■ BRIEF ■
Render the records as a numbered list, leaving out blank lines, starting with the first line of the records and going on through the line that contains "(472, 390).".

══════════

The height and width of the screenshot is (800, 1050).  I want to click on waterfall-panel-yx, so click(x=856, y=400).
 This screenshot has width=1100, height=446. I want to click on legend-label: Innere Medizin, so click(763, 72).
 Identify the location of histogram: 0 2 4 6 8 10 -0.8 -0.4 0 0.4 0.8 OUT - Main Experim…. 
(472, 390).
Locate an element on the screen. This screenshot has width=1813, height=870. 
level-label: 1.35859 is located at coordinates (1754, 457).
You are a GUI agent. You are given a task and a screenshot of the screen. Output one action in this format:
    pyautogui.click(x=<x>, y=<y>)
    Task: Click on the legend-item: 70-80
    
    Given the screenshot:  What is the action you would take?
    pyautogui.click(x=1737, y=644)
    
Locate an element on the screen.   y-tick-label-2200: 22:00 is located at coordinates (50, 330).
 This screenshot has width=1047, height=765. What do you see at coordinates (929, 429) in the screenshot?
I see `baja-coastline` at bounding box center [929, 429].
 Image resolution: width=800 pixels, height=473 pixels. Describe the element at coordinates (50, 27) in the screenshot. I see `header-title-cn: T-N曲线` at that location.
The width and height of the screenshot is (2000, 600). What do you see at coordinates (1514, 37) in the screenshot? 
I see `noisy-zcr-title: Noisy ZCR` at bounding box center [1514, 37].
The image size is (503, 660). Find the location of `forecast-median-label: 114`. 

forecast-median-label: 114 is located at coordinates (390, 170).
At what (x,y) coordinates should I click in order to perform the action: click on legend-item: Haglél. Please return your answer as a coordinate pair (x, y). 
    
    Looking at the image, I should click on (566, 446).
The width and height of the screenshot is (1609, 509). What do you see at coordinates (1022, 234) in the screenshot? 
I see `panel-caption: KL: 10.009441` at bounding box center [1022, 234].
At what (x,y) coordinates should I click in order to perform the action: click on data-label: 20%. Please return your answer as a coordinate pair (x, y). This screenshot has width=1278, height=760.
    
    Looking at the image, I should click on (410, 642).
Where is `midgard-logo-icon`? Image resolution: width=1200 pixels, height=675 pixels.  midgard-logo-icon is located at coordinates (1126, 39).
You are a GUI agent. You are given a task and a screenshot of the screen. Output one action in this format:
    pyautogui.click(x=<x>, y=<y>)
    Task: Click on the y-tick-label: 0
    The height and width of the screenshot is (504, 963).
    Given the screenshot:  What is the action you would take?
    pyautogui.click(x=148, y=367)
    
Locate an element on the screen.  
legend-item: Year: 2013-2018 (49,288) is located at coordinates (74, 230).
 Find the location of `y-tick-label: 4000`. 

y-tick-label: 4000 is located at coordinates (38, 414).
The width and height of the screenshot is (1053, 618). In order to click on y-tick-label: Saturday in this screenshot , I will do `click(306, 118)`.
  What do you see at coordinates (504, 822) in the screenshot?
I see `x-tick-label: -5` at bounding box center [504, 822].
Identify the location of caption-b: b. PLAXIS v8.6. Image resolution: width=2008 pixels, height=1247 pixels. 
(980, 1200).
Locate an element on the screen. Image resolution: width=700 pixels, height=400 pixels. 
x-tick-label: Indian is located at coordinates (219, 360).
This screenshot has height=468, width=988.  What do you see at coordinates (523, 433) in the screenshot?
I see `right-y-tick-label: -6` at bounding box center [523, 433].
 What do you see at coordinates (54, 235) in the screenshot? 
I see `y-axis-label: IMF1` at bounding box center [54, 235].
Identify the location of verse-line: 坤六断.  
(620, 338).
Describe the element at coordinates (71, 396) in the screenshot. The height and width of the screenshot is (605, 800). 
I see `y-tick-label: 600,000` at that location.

══════════

■ REPLY ■
1. The height and width of the screenshot is (800, 1050).  I want to click on waterfall-panel-yx, so click(x=856, y=400).
2.  This screenshot has width=1100, height=446. I want to click on legend-label: Innere Medizin, so click(763, 72).
3.  Identify the location of histogram: 0 2 4 6 8 10 -0.8 -0.4 0 0.4 0.8 OUT - Main Experim…. 
4. (472, 390).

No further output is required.